I do not share much about me personally. Facebook sucks up unbelievable amounts of data about us, far more than we realize, as does every social media and consumer website we inhabit. The adage is simple: If it’s free, you’re the product being sold. I tell Facebook as little as possible about me. (But ads for that corduroy jacket I viewed at L.L. Bean a few weeks ago have stalked me on Facebook and far too many websites. My customer loyalty to Bean, begat in 1964, has taken a hit.)
What does Facebook cost me?
Time. Lots of time. (Oh, don’t tsk-tsk. You know it.) We scroll and we scroll and we scroll. For hours. But for what meaningful intent?
Facebook is as addictive as drugs, alcohol, or smoking for too many people. Facebook knows it. It wants us to stay “engaged” on Facebook for hours at a time. So it has no sorting mechanism that quickly and efficiently lets us see only what we want to see. (A good news site organizes content much better than Facebook. They don’t waste our time.) Because about a billion people may be addicted to that endless scrolling, Facebook gathers data that massively shapes what we see there and elsewhere.

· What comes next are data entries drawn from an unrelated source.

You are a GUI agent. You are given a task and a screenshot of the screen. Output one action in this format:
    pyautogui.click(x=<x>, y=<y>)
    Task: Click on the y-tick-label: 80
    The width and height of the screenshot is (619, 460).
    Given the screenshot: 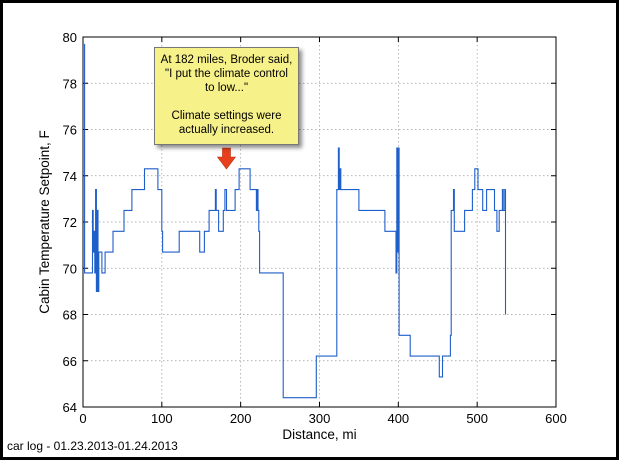 What is the action you would take?
    pyautogui.click(x=70, y=38)
    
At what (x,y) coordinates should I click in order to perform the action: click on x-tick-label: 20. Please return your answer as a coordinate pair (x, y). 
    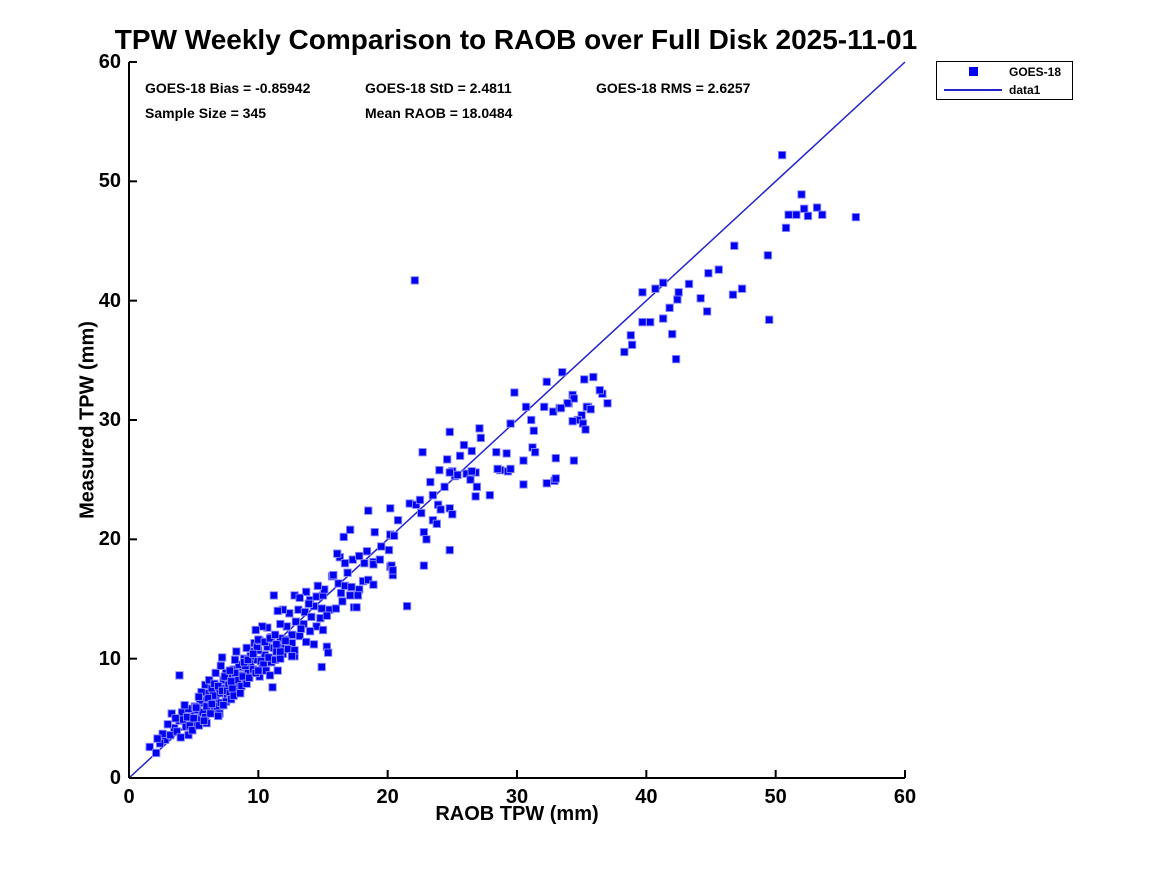
    Looking at the image, I should click on (388, 797).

Facebook erodes my privacy. But that’s on me as much as Facebook. I read the terms of service agreement years ago. I chose to be there. I know the price. (However, this endless rewriting of its privacy policy and the continuing opaqueness of its privacy settings need to end. But Facebook won’t do that.)
On Facebook, far more noise exists than signal. It desensitizes me and others to what really matters in life, love, family, business, and friendship. It deters us from actively seeking what we need to know to operate our lives effectively by distracting us with bright, shiny baubles of Internet buffoonery. Facebook upends our willingness or ability to turn off the noise.
Facebook is not an arena for well-considered thought, the rumination that requires time and deep reflection. Facebook wants us scrolling and doing things — liking and sharing and snarking. Facebook wants us active, because each act we perform — including both words and emojis we use in status updates — can be categorized and counted. When we act on Facebook, we become data.
Packaged as data, we are sold to the highest bidder. Facebook’s algorithms can identify an emotion such as sadness and sell that knowledge to an advertiser. Soon that sad user’s timeline shows ads for Prozac.
Our humanity is not Facebook’s interest in us. Its raison d’être is keeping a billion people from thinking too much. If we thought too much, we’d realize the true cost of using Facebook.
Here’s the sad irony: You may be reading this post because … you saw it on Facebook.
Yeah. Me, too. Just slip that digital needle into a vein, please.